(Stored records)
▬▬▬▬▬▬

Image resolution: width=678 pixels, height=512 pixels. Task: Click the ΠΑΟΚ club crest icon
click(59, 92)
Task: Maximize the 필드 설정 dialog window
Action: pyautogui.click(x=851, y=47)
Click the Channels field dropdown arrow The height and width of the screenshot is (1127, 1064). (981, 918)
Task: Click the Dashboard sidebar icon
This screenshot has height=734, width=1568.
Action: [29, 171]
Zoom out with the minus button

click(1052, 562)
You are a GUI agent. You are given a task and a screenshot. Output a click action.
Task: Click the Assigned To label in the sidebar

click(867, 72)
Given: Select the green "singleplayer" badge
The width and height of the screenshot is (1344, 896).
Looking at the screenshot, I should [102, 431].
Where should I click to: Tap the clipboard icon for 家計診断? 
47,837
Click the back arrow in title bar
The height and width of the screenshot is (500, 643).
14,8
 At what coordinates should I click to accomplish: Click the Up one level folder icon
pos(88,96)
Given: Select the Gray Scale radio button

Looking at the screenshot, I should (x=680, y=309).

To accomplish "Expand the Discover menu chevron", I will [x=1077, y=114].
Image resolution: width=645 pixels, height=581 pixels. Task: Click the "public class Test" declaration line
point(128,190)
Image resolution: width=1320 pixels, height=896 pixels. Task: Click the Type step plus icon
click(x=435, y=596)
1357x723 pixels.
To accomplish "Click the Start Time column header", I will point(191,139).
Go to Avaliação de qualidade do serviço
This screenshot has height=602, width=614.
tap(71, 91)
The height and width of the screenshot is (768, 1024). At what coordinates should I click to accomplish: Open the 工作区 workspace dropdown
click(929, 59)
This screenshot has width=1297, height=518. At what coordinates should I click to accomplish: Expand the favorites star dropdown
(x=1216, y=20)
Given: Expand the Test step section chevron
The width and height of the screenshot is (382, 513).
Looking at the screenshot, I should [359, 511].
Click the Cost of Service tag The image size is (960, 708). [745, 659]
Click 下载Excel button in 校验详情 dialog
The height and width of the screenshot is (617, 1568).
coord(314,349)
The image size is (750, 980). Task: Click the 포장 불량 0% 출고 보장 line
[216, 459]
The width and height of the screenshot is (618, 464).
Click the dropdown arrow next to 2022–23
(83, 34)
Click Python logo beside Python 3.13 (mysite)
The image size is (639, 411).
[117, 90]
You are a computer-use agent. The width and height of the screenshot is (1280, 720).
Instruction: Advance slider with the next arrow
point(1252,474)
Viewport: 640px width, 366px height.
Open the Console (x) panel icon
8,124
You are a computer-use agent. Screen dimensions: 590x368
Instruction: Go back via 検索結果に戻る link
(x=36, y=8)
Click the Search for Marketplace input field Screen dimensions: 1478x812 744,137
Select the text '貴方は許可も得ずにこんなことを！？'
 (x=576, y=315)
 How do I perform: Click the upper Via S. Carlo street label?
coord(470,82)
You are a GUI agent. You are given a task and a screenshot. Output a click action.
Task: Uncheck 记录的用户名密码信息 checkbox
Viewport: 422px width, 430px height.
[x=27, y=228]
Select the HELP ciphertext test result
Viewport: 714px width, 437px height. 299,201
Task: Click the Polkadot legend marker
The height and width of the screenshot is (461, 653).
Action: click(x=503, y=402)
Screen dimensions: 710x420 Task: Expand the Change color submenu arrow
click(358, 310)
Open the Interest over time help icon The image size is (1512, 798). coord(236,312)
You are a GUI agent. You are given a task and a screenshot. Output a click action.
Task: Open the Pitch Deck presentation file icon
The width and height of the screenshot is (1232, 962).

▬▬▬▬▬▬

(Work item) Please write out the entries exactly, keeping every line intact.

(Final answer)
Image resolution: width=678 pixels, height=512 pixels. Task: Click the ΠΑΟΚ club crest icon
click(59, 92)
Task: Maximize the 필드 설정 dialog window
Action: pyautogui.click(x=851, y=47)
Click the Channels field dropdown arrow The height and width of the screenshot is (1127, 1064). (981, 918)
Task: Click the Dashboard sidebar icon
This screenshot has height=734, width=1568.
Action: [29, 171]
Zoom out with the minus button

click(1052, 562)
You are a GUI agent. You are given a task and a screenshot. Output a click action.
Task: Click the Assigned To label in the sidebar

click(867, 72)
Given: Select the green "singleplayer" badge
The width and height of the screenshot is (1344, 896).
Looking at the screenshot, I should [102, 431].
Where should I click to: Tap the clipboard icon for 家計診断? 
47,837
Click the back arrow in title bar
The height and width of the screenshot is (500, 643).
14,8
 At what coordinates should I click to accomplish: Click the Up one level folder icon
pos(88,96)
Given: Select the Gray Scale radio button

Looking at the screenshot, I should (x=680, y=309).

To accomplish "Expand the Discover menu chevron", I will [x=1077, y=114].
Image resolution: width=645 pixels, height=581 pixels. Task: Click the "public class Test" declaration line
point(128,190)
Image resolution: width=1320 pixels, height=896 pixels. Task: Click the Type step plus icon
click(x=435, y=596)
1357x723 pixels.
To accomplish "Click the Start Time column header", I will point(191,139).
Go to Avaliação de qualidade do serviço
This screenshot has height=602, width=614.
tap(71, 91)
The height and width of the screenshot is (768, 1024). At what coordinates should I click to accomplish: Open the 工作区 workspace dropdown
click(929, 59)
This screenshot has width=1297, height=518. At what coordinates should I click to accomplish: Expand the favorites star dropdown
(x=1216, y=20)
Given: Expand the Test step section chevron
The width and height of the screenshot is (382, 513).
Looking at the screenshot, I should [359, 511].
Click the Cost of Service tag The image size is (960, 708). [745, 659]
Click 下载Excel button in 校验详情 dialog
The height and width of the screenshot is (617, 1568).
coord(314,349)
The image size is (750, 980). Task: Click the 포장 불량 0% 출고 보장 line
[216, 459]
The width and height of the screenshot is (618, 464).
Click the dropdown arrow next to 2022–23
(83, 34)
Click Python logo beside Python 3.13 (mysite)
The image size is (639, 411).
[117, 90]
You are a computer-use agent. The width and height of the screenshot is (1280, 720).
Instruction: Advance slider with the next arrow
point(1252,474)
Viewport: 640px width, 366px height.
Open the Console (x) panel icon
8,124
You are a computer-use agent. Screen dimensions: 590x368
Instruction: Go back via 検索結果に戻る link
(x=36, y=8)
Click the Search for Marketplace input field Screen dimensions: 1478x812 744,137
Select the text '貴方は許可も得ずにこんなことを！？'
 (x=576, y=315)
 How do I perform: Click the upper Via S. Carlo street label?
coord(470,82)
You are a GUI agent. You are given a task and a screenshot. Output a click action.
Task: Uncheck 记录的用户名密码信息 checkbox
Viewport: 422px width, 430px height.
[x=27, y=228]
Select the HELP ciphertext test result
Viewport: 714px width, 437px height. 299,201
Task: Click the Polkadot legend marker
The height and width of the screenshot is (461, 653).
Action: click(x=503, y=402)
Screen dimensions: 710x420 Task: Expand the Change color submenu arrow
click(358, 310)
Open the Interest over time help icon The image size is (1512, 798). coord(236,312)
You are a GUI agent. You are given a task and a screenshot. Output a click action.
Task: Open the Pitch Deck presentation file icon
The width and height of the screenshot is (1232, 962).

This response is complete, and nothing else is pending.